For the one or more timeslots in the set of timeslots within which some resources in a same timeslot on different frequency ranges are used for uplink transmissions and other resource in the same timeslot on different frequency ranges are used for downlink transmissions, the terminal device 110 may cause the plurality of antenna elements 301-308 to operate with a second antenna operation mode, i.e., the sub-antenna array mode.

For example, as shown in FIG. 4B, the antenna elements 301-308 may be caused to operate with the full antenna array mode in the timeslot 405, and to operate with the sub-antenna array mode in the timeslot 403 and 404.

In some example embodiments, if the terminal device 110 determines that there are no same uplink/downlink ratios within a set of timeslots, the terminal device 110 may cause the plurality of antenna elements 301-308 to operate with a second antenna operation mode, i.e., the sub-antenna array mode. Meanwhile, the switching for the plurality of antenna elements 301-308 to operate with different operation mode may be disabled.

Similar as described above, with reference to FIG. 3, all the plurality of antenna elements 301-308 are used in the full antenna array mode and either antenna elements 301-304 or the antenna elements 305-308 are used in the sub-antenna array mode.

To cause the plurality of antenna elements arranged at the terminal device 110, for example, the antenna arrangement 300 as shown in FIG. 3, to operate with a first antenna operation mode and/or a second antenna operation mode in the set of timeslots, one or more switching elements can be arranged at the terminal device 110 and configured to be reconfigured to cause the plurality of antenna elements to operate with a first antenna operation mode or a second antenna operation mode. FIG. 5 shows an example of antenna arrangement implemented for causing the antenna elements to operate with different antenna operation mode according to some example embodiments of the present disclosure. References to “right” and “left” in the figure are only provided for the sake of better understanding the present disclosure as one observes the figure, and are not to be construed in a limiting manner.

For the sake of simplicity, the implementation of the antenna arrangement may relate to only respective one antenna port (ports 501-508) for each dual polarized antenna, for example, the antenna elements 301-308 as shown in FIG. 3 and just two

terminals

541 and 542 of the Radio Frequency (RF) signals (associated with the uplink transmission and the downlink transmission) are illustrated.

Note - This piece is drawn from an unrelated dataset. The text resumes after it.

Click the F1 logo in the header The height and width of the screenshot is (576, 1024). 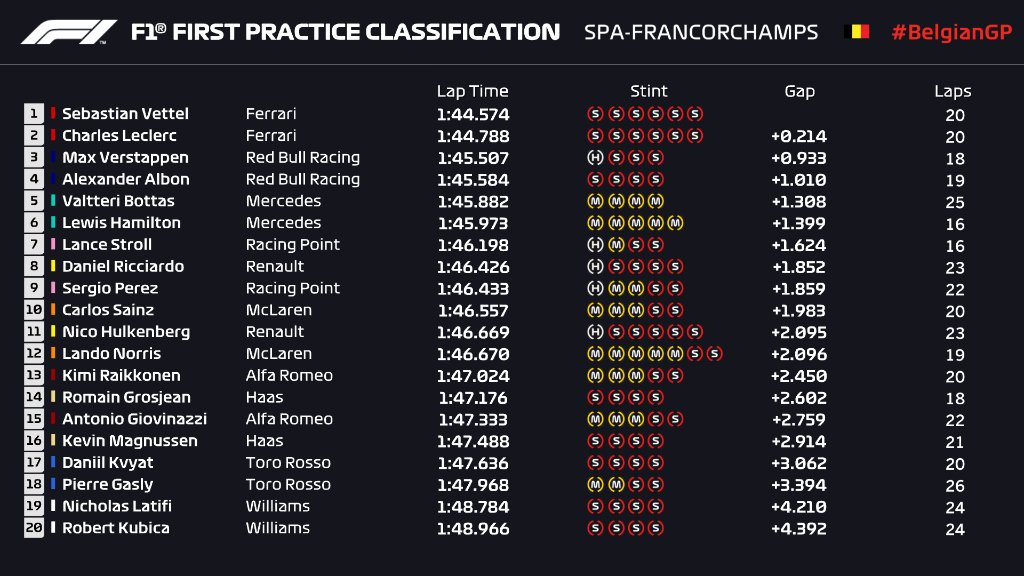click(70, 32)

The terminal 542 may be used for RX RF signals and the terminal 541 may be used for both TX and RX RF signal.

It is to be understood that the implementation for the other antenna port and third (RX+TX) and fourth (RX) RF signals is analogous to that shown in FIG. 5. That is, a total number of antenna elements may be 16, provided as a physical arrangement of 8 dual-polarized antenna elements, such as the antenna elements 301-308 as shown in FIG. 3. The example as shown in FIG. 5 shows just one polarization port of 8 dual polarized antenna elements.

The implementation of the antenna arrangement as shown in FIG. 5 may comprises 3 switching elements, namely switching elements 511-513, which may be implemented as a single pole double throw (SPDT) RF switching elements.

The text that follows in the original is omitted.